__Written exercise__
Rescale everything from the line containing "This screenshot has" down through the end of the items, both ends included. Reproduce those lines with their requests unchanged. Multiply every click coordinate in the answers by 1.65, rounding to whole numbers with halves up. Leave the pictures out.

__Record extracts__
-.-.-
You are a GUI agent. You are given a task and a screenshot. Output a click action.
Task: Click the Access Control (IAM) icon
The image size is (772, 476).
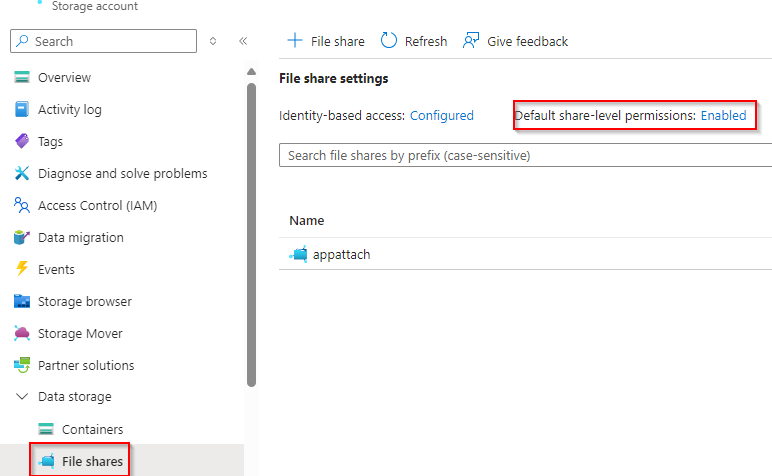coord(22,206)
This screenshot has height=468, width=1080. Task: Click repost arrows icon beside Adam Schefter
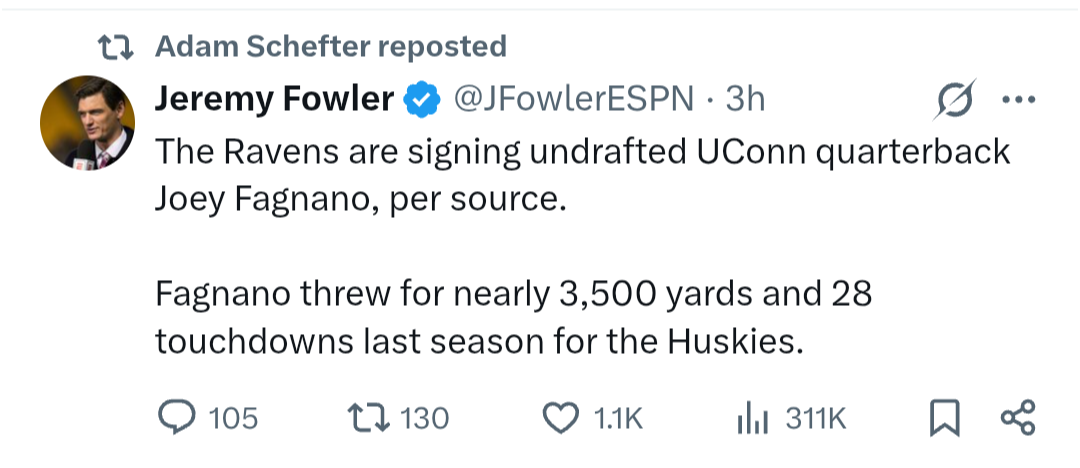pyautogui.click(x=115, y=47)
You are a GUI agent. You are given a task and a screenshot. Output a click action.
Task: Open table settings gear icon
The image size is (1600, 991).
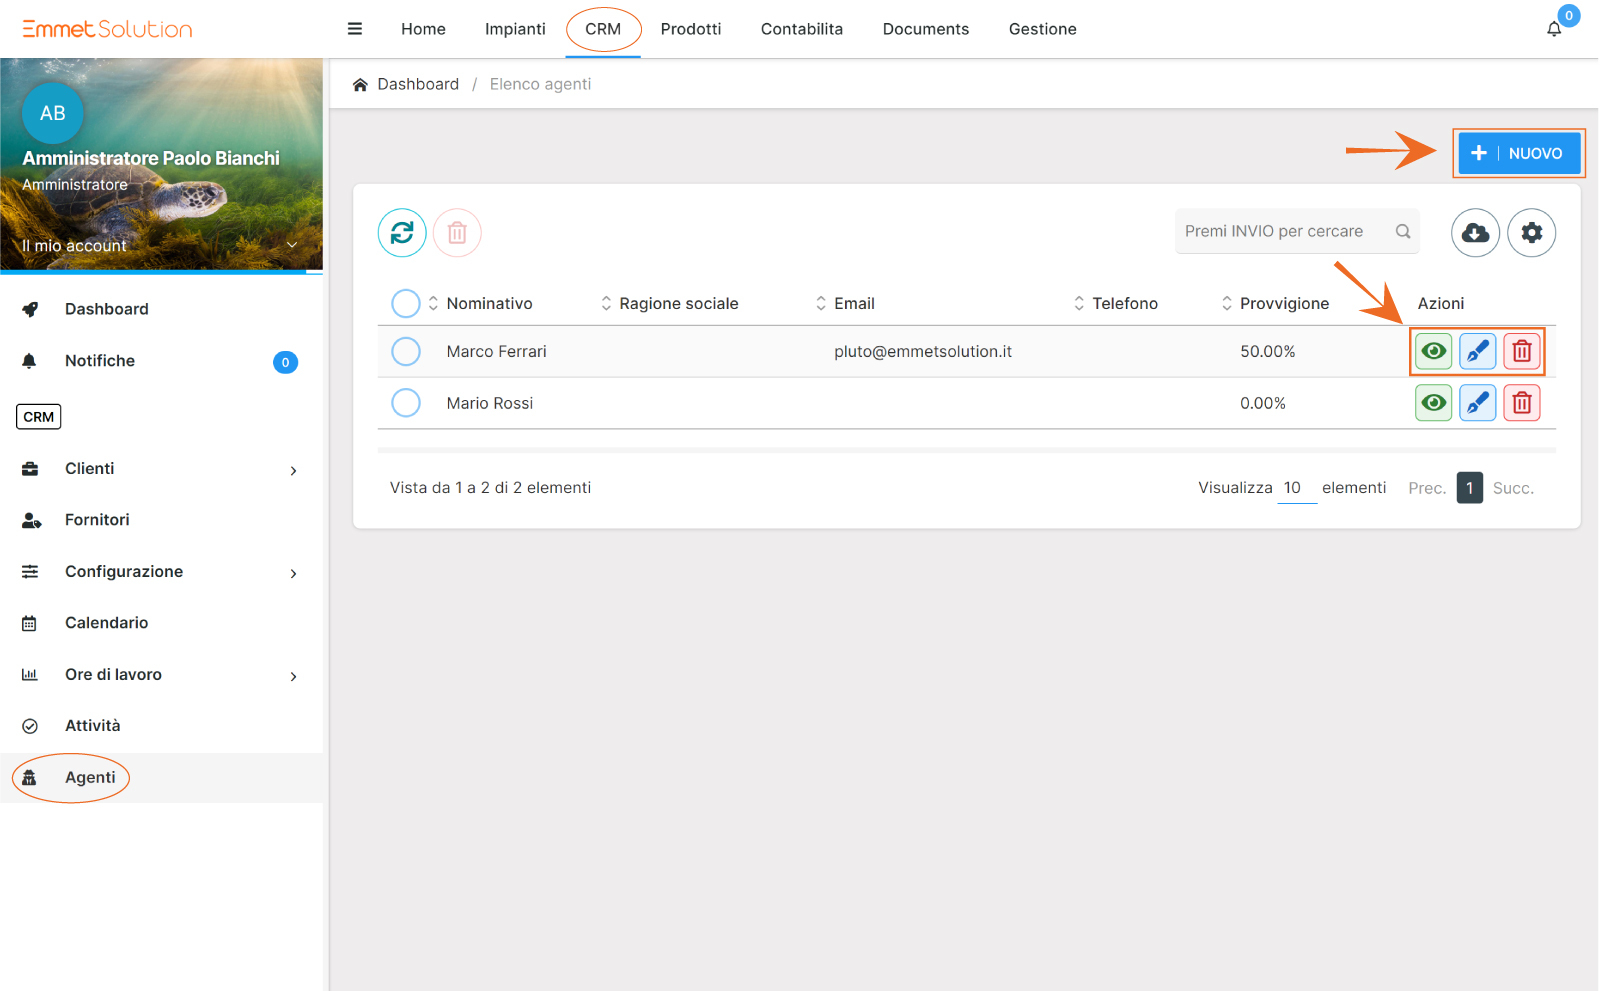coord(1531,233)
-.-.-
__Solution for this task__
This screenshot has height=468, width=1080. Task: Click repost arrows icon beside Adam Schefter
pyautogui.click(x=190, y=78)
You are a GUI agent. You are given a task and a screenshot. Output a click action.
Task: Open table settings gear icon
The image size is (1600, 991).
coord(2526,384)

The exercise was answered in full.